Karma, Jñāna, and Bhakti: Vedic Dharma, Piety and Sin, and the Boat of Human Life
प्रोक्तेन भक्तियोगेन भजतो मासकृन्मुने: । कामा हृदय्या नश्यन्ति सर्वे मयि हृदि स्थिते ॥ २९ ॥
proktena bhakti-yogena bhajato māsakṛn muneḥ kāmā hṛdayyā naśyanti sarve mayi hṛdi sthite
ကျွန်ုပ်က ဖော်ပြထားသော ဘက္တိယောဂဖြင့် ဉာဏ်ရှိသူက အမြဲတမ်း ကျွန်ုပ်ကို ဘုဇာပြုလျှင်၊ သူ၏နှလုံးသည် ကျွန်ုပ်ထဲတွင် ခိုင်မာစွာ တည်နေသည်။ ထို့ကြောင့် နှလုံးအတွင်းရှိ လောကီဆန္ဒအားလုံး ပျောက်ကွယ်သွားသည်။
The material senses are engaged in gratifying the concoctions of the mind, causing many types of material desires to become prominent, one after another. One who constantly engages in the devotional service of the Lord by hearing and chanting the Lord’s transcendental glories with firm faith gets relief from the harassment of material desires. By serving the Lord one becomes strengthened in the conviction that Śrī Kṛṣṇa is the only actual enjoyer and all others are meant to share the Lord’s pleasure through devotional service. A devotee of the Lord situates Śrī Kṛṣṇa on a beautiful throne within his heart and there offers the Lord constant service. Just as the rising sun gradually eliminates all trace of darkness, the Lord’s presence within the heart causes all material desires there to weaken and eventually disappear. The words mayi hṛdi sthite (“when the heart is situated in Me”) indicate that an advanced devotee sees Lord Kṛṣṇa not only within his own heart but within the hearts of all living creatures. Thus a sincere devotee who chants and hears the glories of Śrī Kṛṣṇa should not be discouraged by the remnants of material desires within the heart. He should faithfully wait for the devotional process to naturally purify the heart of all contamination.
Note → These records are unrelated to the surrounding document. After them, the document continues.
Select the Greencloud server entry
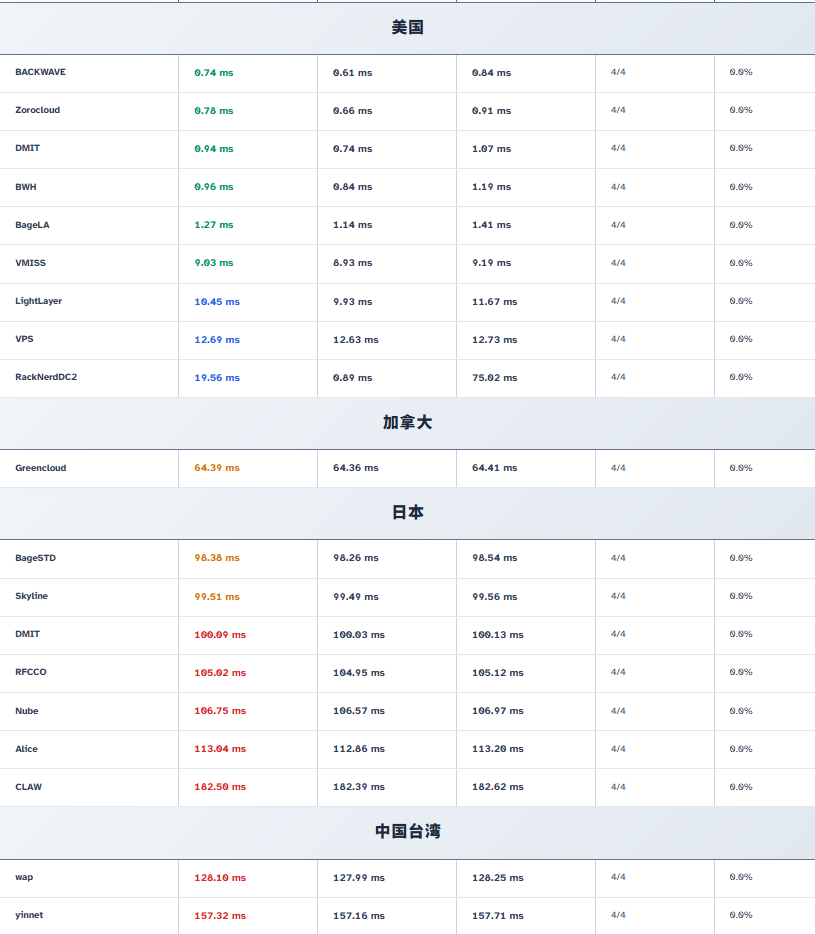The height and width of the screenshot is (934, 815). 40,468
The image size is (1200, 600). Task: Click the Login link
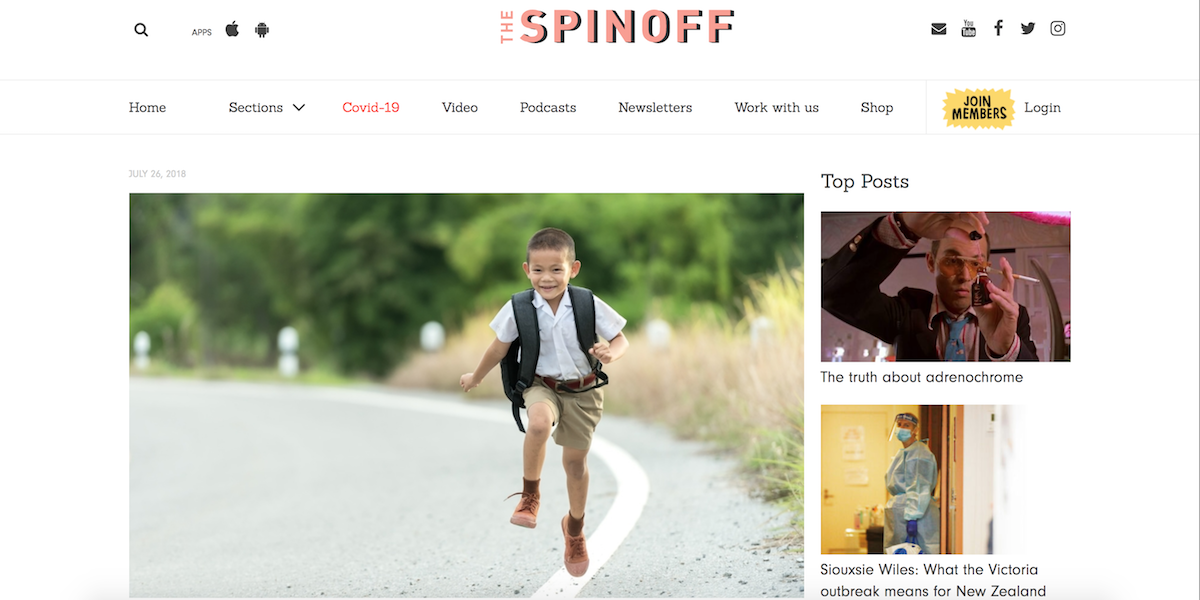pos(1042,108)
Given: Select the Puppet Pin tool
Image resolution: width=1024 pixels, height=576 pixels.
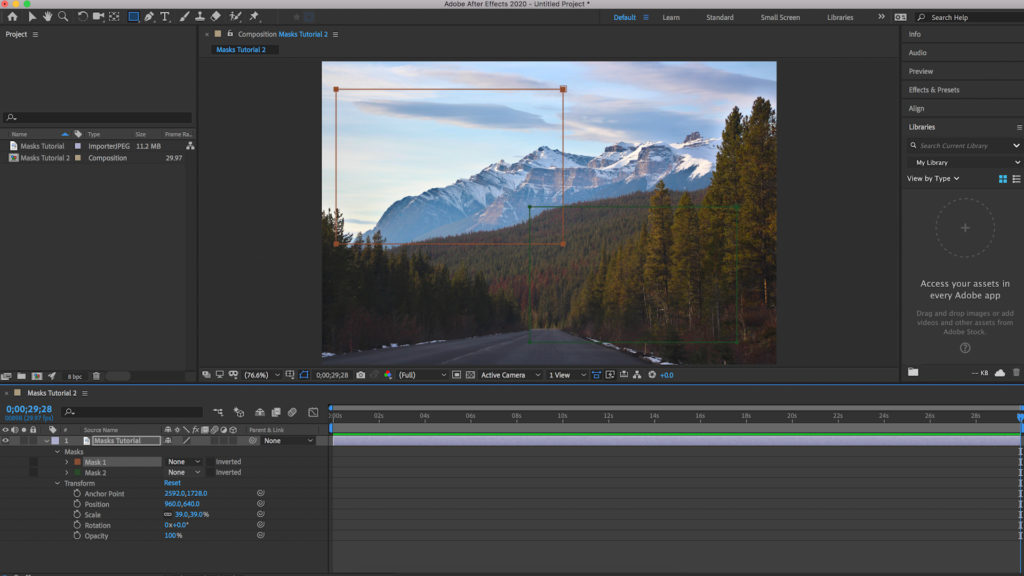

This verse says that when one worships through the bhakti-yoga taught by Kṛṣṇa, all heart-born desires are destroyed because Kṛṣṇa Himself becomes situated within the devotee’s heart, purifying it from within.
In the Uddhava-gītā section, Kṛṣṇa instructs Uddhava on the path of devotion that transcends mere ritual and speculation, emphasizing that steady worship invites the Lord’s presence in the heart, which naturally removes selfish desires.
Practice consistent devotion—daily prayer, nāma-japa, hearing sacred texts, and offering your work to Kṛṣṇa—so the mind becomes purified over time and desires lose their force as devotion deepens.